В конце концов все надежды и усилия сосредоточились на том, чтобы получить место преподавателя классических языков в Магдален-колледже
[219]. Это была одна из трех вакансий, предлагавшихся в тот год колледжем, и судьба ее решалась в открытом конкурсе — нужно было выдержать серьезный письменный экзамен. 29 сентября Льюис явился на испытание вместе с еще десятью соискателями
[220]. Уровень конкурентов его смутил, среди них оказались такие будущие светила, как А. С. Юинг (1899–1973) и Э. Р. Доддс (1893–1979). (Доддс в итоге станет в 1936 году Королевским профессором греческого языка в Оксфордском университете.) Понимая, сколь ничтожны его шансы, Льюис сообщил своему дневнику, что будет действовать «так, словно не получил это место» и будет готовиться к курсу английской литературы
[221]. Ждать ответа пришлось до 12 октября, только тогда Льюис узнал, что Магдален-колледж предпочел ему другого кандидата
[222]. К тому времени Льюис уже, в полном соответствии с советом своих наставников, с головой погрузился в изучение английской литературы.
Сэр Герберт Уоррен (1853–1930), глава Магдален-колледжа, лично написал Льюису в ноябре, уведомляя его о том, что колледж не предоставил ему места преподавателя классических дисциплин, и в свою очередь дал ему кое-какие объяснения. В тот год Магдален-колледж принял трех новых членов, и, по словам Уоррена, Льюису немного не хватило для того, чтобы попасть в их число — но факт остается фактом, колледж взял на должность преподавателя классических языков другого кандидата:
Боюсь, вы не сумели полностью продемонстрировать свои возможности, какова бы ни была тому причина, и все же вы показали хороший результат и оказались в числе шести человек, особо отмеченных, как полностью соответствующих уровню наших преподавателей и достойных принятия в члены колледжа, однако, к сожалению, вы не попали в число троих отобранных окончательно
[223].
В письме Уоррена критика и ободрение сочетаются почти в равных долях, но проницательный читатель сразу увидит здесь утешительный намек: талант у Льюиса есть, только момент оказался неудачным. Вполне вероятно, что ему представится еще одна возможность.

▶ **Исходные данные**
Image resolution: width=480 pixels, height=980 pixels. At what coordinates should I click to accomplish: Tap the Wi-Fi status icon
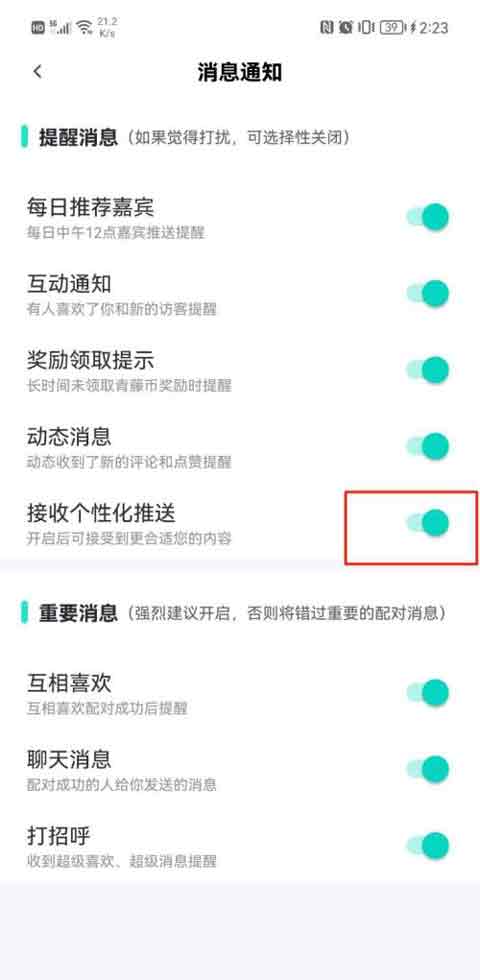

▶ **Задание 1**
Перескажите в виде краткого списка абзац текста о Льюисе, который начинается словами «В конце концов все надежды и усилия», сохранив его основные факты.
▶ **Задание 2**
Ответьте по тексту о Льюисе на следующие вопросы:
(а) Сколько соискателей, помимо Льюиса, явились на испытание 29 сентября?
(б) В каком месяце глава Магдален-колледжа лично написал Льюису?
(в) В число скольких особо отмеченных человек, согласно письму Уоррена, вошел Льюис?
▶ **Задание 3**
Продолжите текст о Льюисе, начав сразу после его последнего предложения.

▶ **Результат выполнения 1**
- Льюис стремился получить место преподавателя классических языков в Магдален-колледже. Это была одна из трех вакансий колледжа в тот год.
- Место разыгрывалось в открытом конкурсе с серьезным письменным экзаменом.
- 29 сентября Льюис пришел на испытание вместе с десятью другими соискателями.
- Среди конкурентов были А. С. Юинг и Э. Р. Доддс. Доддс в 1936 году стал Королевским профессором греческого языка в Оксфордском университете.
- Льюис счел свои шансы ничтожными и записал в дневнике, что будет действовать так, словно не получил место, и готовиться к курсу английской литературы.
- 12 октября он узнал, что колледж предпочел другого кандидата.
- К тому времени Льюис, следуя совету наставников, уже полностью погрузился в изучение английской литературы.

▶ **Результат выполнения 2**
(а) Десять.
(б) В ноябре.
(в) Шести.

▶ **Результат выполнения 3**
Дневники Льюиса и переписка 1920–1922 года свидетельствуют о личных переживаниях и планах на будущее, в том числе тревогах насчет работы. Если он не сумеет получить место преподавателя классических дисциплин, может быть, выручит философия? Он довольно основательно успел вникнуть в этот предмет за студенческие годы. Озабоченность своим будущим заслоняла от Льюиса другие проблемы, в том числе и серьезные перемены в родной Ирландии. Он до странности редко упоминает грандиозные события 1920–1923 годов, когда Ирландию сотрясали политические конвульсии. Борьба за независимость Ирландии, приобретя за годы Великой войны новую энергию, переросла в 1919 году в открытое насилие. Британцы теряли одну сельскую область Ирландии за другой, контроль над ними переходил к Ирландской республиканской армии (IRA). В «Кровавое воскресенье» (21 ноября 1920 года) члены ИРА застрелили в Дублине четырнадцать британских оперативников и информаторов. В тот же день британские власти ответили «симметричными мерами», убив четырнадцать человек в парке Крок. Насилие распространилось вплоть до городов на севере, Лондодерри и Белфаста. Протестантская община чувствовала себя под угрозой со стороны республиканских боевиков.
В 1920 году британские власти предложили Ирландии ограниченное самоуправление. Этого оказалось недостаточно. Ирландия требовала не делегированных прав, а полной национальной и политической независимости. Насилие продолжалось. 21 июля 1921 года было заключено перемирие, но и оно не положило конец насилию в Белфасте. В конце концов 6 декабря 1922 года правительство Британии дало согласие на создание Ирландского Свободного государства. Шесть северных графств, населенные преимущественно протестантами, получили месяц на раздумье, хотят ли они войти в состав Ирландского Свободного государства или же остаться в Соединенном Королевстве. Днем позже парламент Северной Ирландии принял решение просить позволения вновь стать частью Соединенного Королевства. Ирландский остров оказался политически разделен.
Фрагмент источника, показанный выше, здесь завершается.